L to R: Dr. Gooch moderates a panel with patients Sam Bridgman and Emily Young, who shared their stories about living with FA.

People with Friedreich’s ataxia harbor genetic mutations that limit the production of frataxin, a protein important to the function of the energy-producing factories, or mitochondria, of the cell. This leads to a variety of symptoms, including neurodegeneration that can cause loss of coordination and muscle weakness, energy deprivation and fatigue, vision impairment, slurred speech, aggressive scoliosis, diabetes, and life-shortening cardiac disease. There is not yet an approved treatment or a cure.

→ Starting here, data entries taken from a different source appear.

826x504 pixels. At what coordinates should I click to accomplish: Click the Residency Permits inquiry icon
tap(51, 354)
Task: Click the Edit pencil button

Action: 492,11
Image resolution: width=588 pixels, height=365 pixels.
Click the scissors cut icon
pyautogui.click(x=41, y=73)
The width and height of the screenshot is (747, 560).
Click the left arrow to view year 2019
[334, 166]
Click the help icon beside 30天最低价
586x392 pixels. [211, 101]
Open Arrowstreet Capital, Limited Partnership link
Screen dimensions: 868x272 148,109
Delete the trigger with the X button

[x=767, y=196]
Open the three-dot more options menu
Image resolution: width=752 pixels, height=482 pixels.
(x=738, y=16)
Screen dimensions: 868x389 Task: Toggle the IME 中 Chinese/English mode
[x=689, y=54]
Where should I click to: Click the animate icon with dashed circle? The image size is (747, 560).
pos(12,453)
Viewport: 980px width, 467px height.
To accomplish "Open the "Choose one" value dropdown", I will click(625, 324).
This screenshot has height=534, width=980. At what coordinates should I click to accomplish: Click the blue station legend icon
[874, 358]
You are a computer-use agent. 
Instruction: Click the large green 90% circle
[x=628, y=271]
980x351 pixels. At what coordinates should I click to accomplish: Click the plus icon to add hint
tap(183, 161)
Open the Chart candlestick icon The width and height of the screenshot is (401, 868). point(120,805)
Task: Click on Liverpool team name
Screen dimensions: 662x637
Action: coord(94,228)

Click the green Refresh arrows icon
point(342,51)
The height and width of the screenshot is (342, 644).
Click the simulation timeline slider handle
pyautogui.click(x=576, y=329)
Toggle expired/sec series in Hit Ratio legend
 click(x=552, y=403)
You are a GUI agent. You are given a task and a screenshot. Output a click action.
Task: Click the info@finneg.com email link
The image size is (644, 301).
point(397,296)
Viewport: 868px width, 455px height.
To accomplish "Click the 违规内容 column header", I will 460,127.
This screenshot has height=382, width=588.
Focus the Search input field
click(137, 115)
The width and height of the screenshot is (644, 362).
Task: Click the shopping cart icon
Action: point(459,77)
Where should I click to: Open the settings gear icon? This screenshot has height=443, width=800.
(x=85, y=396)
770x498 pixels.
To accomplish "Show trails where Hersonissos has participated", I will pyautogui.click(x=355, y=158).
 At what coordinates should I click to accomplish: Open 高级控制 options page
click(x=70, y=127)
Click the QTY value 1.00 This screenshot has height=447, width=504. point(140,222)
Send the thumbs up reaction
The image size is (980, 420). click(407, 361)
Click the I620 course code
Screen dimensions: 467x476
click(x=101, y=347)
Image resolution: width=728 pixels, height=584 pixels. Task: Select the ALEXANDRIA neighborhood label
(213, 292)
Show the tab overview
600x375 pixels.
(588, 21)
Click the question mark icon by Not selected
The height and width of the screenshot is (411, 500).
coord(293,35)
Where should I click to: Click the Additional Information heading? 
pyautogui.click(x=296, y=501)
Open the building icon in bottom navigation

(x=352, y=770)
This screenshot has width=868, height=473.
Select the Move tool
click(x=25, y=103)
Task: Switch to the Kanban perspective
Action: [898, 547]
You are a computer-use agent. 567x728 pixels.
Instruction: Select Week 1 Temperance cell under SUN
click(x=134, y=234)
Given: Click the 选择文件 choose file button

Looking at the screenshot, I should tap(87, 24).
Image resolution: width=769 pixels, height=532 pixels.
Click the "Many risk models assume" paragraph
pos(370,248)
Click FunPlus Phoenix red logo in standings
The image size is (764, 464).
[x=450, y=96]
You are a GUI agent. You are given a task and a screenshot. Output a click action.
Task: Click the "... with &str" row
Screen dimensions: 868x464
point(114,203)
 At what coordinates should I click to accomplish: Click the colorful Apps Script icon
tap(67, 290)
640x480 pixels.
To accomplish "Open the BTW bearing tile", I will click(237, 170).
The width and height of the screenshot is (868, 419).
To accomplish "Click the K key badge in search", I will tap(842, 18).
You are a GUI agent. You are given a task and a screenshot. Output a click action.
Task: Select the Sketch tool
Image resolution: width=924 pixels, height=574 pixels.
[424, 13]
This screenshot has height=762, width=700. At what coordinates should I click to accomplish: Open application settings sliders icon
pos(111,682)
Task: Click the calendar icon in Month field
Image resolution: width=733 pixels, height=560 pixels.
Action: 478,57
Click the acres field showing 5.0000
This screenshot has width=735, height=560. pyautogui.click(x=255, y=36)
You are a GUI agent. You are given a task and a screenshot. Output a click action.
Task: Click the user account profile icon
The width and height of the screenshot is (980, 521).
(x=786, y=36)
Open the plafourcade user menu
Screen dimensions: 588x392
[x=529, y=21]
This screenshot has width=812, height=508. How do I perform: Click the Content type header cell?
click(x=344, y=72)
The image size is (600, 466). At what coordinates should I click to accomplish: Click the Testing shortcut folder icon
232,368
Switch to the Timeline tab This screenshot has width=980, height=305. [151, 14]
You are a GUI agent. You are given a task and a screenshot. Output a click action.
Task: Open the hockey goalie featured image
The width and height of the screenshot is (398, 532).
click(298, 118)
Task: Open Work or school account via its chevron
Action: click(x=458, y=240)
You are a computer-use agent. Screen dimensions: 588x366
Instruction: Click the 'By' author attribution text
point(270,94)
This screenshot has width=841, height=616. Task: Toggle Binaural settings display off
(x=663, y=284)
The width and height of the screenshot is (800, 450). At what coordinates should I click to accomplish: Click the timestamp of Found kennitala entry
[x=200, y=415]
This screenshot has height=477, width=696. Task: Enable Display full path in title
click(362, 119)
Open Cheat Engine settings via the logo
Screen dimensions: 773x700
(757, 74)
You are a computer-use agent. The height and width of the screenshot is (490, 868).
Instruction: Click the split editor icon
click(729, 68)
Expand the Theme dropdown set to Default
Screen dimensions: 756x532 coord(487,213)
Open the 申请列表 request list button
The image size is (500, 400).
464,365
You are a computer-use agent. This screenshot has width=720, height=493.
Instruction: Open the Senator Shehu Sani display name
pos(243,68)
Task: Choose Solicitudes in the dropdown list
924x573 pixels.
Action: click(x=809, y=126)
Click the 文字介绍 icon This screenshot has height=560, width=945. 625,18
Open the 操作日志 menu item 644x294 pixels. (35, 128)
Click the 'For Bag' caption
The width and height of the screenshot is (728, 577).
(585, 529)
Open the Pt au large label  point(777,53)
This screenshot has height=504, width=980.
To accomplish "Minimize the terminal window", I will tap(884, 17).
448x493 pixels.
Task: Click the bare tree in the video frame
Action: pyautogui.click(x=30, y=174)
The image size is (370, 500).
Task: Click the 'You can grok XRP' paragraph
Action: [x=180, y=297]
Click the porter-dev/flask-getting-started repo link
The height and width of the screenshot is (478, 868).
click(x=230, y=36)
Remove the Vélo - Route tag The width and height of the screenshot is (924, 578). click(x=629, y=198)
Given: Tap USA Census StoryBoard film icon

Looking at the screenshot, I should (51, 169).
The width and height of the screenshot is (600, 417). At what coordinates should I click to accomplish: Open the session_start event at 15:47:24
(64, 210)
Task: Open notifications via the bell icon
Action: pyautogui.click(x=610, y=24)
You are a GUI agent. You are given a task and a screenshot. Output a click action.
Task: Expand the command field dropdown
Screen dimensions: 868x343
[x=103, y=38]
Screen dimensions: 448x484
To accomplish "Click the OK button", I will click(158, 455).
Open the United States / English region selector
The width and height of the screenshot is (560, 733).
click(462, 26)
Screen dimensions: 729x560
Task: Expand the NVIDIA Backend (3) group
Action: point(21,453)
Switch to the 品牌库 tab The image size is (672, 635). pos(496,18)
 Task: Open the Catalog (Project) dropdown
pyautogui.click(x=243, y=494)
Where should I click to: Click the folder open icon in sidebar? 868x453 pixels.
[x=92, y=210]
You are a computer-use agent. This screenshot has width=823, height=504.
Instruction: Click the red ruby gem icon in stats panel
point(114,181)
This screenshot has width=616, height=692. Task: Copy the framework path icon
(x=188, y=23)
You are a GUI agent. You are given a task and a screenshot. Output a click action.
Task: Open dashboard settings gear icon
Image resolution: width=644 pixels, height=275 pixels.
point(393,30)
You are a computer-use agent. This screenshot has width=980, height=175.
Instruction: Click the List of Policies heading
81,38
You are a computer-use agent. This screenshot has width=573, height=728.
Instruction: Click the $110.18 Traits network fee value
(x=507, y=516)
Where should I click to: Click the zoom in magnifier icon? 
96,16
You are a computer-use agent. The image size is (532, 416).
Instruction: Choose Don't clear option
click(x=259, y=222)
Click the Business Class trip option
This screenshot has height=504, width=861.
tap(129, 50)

Over the last 20 years, an international collaborative network of researchers coordinated by FARA has increased the pace in the fight against Friedreich’s ataxia. Today, more than 20 drugs are in the treatment pipeline, both in various stages of clinical trials and in pre-clinical development. Ongoing studies in cell and animal models also seek to discover potential new therapies for testing. The studies cover a range of therapeutic targets, including finding ways to boost frataxin production, improve mitochondrial function, or gene therapy approaches, to name a few.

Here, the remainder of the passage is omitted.